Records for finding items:
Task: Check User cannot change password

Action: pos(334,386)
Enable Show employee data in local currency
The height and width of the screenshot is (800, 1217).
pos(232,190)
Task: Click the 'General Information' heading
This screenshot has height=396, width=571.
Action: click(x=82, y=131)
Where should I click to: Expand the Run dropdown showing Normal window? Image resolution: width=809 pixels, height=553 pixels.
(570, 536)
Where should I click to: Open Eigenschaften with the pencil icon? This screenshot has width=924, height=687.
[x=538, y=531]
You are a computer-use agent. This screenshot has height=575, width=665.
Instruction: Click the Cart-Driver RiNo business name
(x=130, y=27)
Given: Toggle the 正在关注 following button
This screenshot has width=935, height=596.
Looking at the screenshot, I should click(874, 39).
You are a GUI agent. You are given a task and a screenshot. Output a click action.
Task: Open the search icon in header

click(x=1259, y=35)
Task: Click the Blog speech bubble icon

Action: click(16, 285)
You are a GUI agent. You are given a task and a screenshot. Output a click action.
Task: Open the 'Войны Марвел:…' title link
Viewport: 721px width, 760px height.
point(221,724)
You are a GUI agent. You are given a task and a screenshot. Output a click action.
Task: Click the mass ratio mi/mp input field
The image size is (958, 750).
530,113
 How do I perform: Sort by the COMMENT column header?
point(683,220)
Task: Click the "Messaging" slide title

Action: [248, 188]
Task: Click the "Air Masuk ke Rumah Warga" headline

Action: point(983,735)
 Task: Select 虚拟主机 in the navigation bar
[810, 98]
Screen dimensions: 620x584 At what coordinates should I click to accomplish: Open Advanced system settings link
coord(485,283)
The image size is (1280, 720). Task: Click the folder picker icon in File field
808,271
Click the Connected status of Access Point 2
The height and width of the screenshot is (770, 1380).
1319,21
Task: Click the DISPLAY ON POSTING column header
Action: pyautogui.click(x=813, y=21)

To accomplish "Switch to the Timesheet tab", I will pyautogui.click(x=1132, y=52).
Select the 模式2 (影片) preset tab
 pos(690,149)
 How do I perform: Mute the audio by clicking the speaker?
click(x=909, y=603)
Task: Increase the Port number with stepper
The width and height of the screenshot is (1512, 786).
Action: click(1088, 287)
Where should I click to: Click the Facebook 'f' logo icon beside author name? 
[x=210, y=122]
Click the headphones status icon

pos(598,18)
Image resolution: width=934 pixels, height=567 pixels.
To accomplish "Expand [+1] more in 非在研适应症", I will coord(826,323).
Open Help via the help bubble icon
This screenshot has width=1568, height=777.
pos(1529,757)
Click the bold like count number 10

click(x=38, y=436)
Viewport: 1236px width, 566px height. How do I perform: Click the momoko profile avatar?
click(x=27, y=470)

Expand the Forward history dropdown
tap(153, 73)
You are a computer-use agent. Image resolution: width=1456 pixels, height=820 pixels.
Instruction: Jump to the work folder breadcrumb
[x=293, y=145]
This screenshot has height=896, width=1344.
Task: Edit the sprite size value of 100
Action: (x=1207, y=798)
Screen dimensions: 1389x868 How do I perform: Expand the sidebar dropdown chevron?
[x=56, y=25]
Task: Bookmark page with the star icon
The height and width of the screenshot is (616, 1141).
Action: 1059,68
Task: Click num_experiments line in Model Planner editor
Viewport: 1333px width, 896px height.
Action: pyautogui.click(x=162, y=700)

WHAT TO DO:
Filter the data above down to the lines that contain the word "dropdown". Copy each of those lines without changes.

RESPONSE TO THE EXERCISE:
Where should I click to: Expand the Run dropdown showing Normal window? Image resolution: width=809 pixels, height=553 pixels.
Expand the Forward history dropdown
Screen dimensions: 1389x868 How do I perform: Expand the sidebar dropdown chevron?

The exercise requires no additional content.